Copy each line of the records that holds the string "Usługi".

===== DATA TO EXAMINE =====

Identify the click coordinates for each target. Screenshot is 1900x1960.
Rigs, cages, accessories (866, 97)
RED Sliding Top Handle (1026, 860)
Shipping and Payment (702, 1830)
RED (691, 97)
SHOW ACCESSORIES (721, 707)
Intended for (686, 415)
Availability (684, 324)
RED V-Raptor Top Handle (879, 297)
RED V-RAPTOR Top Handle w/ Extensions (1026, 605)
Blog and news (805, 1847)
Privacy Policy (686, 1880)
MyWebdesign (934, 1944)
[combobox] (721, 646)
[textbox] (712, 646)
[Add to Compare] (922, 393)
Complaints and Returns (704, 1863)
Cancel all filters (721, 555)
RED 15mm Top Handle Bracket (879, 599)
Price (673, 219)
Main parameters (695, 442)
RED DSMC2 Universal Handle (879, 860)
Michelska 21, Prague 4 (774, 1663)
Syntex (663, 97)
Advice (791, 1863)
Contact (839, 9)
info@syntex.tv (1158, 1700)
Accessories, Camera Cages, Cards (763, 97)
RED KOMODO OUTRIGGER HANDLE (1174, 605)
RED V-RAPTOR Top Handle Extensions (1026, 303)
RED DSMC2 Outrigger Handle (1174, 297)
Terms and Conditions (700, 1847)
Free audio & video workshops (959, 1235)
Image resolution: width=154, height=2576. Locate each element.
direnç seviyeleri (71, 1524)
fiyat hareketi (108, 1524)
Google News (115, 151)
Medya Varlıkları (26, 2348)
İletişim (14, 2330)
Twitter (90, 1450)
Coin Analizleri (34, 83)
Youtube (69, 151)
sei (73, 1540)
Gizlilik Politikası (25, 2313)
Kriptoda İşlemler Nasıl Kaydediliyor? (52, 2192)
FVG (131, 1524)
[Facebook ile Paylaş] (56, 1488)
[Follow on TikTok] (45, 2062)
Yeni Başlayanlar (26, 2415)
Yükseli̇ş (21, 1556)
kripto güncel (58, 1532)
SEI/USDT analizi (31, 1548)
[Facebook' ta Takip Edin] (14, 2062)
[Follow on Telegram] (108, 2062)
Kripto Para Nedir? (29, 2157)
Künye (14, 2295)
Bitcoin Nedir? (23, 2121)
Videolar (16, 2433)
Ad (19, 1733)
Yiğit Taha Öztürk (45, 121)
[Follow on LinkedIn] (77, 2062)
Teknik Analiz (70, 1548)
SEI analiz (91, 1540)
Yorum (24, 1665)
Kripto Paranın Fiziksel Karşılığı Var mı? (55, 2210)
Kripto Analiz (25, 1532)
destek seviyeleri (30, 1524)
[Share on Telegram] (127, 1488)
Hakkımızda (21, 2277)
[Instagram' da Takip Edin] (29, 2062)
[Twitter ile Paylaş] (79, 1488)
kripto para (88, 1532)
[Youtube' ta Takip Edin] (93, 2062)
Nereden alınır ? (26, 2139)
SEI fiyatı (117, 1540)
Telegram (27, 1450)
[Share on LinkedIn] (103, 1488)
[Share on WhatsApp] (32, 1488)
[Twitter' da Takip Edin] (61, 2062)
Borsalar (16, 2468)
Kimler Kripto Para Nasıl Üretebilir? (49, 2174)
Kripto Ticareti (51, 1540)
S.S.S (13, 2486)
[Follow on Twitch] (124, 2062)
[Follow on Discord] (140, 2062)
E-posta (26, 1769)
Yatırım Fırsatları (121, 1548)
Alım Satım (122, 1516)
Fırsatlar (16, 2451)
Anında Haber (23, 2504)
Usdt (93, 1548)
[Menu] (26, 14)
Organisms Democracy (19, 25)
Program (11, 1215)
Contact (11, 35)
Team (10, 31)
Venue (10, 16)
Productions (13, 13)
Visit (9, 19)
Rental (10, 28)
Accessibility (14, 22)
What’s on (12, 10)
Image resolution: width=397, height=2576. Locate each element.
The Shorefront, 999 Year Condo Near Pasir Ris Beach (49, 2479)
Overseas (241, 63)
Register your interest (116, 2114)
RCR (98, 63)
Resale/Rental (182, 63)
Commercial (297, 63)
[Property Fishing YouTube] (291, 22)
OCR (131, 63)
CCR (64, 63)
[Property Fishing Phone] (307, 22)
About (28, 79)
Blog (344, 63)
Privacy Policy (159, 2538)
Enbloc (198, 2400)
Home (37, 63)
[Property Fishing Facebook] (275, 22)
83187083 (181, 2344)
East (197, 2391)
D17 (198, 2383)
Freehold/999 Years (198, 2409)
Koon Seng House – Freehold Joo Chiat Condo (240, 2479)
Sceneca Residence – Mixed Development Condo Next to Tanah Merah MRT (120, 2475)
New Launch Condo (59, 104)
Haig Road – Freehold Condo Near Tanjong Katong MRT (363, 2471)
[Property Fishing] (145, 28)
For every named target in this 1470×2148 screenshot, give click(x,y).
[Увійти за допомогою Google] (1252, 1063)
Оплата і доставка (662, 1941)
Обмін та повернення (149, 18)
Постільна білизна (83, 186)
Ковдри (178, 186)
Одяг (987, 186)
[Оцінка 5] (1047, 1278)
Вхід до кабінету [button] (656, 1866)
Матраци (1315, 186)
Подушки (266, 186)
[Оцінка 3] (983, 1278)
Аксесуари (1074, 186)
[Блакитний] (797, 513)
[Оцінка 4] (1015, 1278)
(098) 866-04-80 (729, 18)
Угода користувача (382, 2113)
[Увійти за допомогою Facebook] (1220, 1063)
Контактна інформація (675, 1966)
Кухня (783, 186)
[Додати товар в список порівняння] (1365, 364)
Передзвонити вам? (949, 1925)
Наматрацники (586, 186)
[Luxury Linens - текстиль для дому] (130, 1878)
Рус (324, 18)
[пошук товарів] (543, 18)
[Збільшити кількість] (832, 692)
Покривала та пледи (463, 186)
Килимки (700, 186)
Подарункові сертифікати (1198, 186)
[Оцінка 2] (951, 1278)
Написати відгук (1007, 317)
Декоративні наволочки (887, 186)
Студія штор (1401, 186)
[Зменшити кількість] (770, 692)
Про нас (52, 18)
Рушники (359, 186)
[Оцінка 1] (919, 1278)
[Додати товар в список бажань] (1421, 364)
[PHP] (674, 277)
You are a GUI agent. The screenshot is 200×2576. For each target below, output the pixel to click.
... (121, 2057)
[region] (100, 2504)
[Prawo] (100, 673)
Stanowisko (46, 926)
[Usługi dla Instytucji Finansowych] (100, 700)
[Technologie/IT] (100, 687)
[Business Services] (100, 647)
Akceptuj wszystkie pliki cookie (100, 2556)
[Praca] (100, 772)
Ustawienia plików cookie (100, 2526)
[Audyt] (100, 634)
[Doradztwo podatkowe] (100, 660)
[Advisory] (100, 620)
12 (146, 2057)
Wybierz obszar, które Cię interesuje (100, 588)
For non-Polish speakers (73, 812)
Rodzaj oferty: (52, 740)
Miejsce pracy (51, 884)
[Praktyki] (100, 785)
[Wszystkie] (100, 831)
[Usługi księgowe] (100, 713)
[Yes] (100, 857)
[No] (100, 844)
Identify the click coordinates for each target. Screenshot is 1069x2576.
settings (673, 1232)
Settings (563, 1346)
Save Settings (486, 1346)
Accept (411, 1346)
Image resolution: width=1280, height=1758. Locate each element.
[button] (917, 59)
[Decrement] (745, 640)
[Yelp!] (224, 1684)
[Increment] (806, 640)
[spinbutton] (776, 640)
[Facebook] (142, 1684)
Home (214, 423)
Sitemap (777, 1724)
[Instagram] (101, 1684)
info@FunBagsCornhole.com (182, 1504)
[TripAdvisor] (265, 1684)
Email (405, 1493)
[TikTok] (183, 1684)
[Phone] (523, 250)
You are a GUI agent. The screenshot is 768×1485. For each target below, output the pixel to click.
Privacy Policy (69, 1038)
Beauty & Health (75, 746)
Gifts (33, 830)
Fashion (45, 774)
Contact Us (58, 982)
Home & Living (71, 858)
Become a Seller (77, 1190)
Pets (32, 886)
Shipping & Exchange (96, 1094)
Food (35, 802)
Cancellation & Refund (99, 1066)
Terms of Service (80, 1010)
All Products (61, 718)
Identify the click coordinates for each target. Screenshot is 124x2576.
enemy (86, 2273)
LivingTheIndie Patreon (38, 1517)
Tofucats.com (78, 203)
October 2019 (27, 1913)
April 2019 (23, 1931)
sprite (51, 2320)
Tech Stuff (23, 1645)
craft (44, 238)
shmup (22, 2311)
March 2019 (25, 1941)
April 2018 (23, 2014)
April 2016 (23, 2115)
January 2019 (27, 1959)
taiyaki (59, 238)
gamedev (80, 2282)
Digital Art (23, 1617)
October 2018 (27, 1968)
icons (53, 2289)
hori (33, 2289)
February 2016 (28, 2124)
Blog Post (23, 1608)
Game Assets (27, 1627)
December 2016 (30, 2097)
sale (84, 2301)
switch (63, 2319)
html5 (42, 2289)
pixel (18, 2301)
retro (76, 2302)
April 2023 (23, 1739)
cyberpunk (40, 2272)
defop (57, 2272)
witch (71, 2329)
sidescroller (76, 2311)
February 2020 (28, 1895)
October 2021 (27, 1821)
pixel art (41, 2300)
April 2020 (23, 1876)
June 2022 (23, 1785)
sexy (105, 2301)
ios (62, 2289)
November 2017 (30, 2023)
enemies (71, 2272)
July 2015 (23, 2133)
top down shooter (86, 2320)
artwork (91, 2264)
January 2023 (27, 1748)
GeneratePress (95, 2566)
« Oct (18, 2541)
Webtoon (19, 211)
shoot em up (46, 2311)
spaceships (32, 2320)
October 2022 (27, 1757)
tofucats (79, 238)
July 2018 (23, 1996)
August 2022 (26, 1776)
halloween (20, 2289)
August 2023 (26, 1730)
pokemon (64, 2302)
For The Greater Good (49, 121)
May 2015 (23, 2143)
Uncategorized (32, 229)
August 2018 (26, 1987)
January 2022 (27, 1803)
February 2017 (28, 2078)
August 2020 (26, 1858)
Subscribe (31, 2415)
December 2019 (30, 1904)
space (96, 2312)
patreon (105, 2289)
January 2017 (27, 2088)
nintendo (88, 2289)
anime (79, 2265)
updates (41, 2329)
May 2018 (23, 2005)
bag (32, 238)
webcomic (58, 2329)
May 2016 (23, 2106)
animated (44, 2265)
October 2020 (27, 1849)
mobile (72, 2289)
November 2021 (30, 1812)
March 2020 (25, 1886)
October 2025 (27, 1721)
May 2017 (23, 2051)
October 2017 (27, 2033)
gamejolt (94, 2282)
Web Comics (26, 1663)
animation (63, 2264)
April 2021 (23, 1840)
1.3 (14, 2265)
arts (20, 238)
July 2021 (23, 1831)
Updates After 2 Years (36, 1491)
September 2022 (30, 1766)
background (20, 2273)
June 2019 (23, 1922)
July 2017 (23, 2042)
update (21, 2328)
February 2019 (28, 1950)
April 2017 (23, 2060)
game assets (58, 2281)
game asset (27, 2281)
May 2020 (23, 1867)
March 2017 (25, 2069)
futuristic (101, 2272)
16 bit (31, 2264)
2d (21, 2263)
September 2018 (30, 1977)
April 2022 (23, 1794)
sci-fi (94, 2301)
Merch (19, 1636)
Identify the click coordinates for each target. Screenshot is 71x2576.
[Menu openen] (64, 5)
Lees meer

=====

* _REPLY TO THE EXERCISE_:
[Usługi dla Instytucji Finansowych] (100, 700)
[Usługi księgowe] (100, 713)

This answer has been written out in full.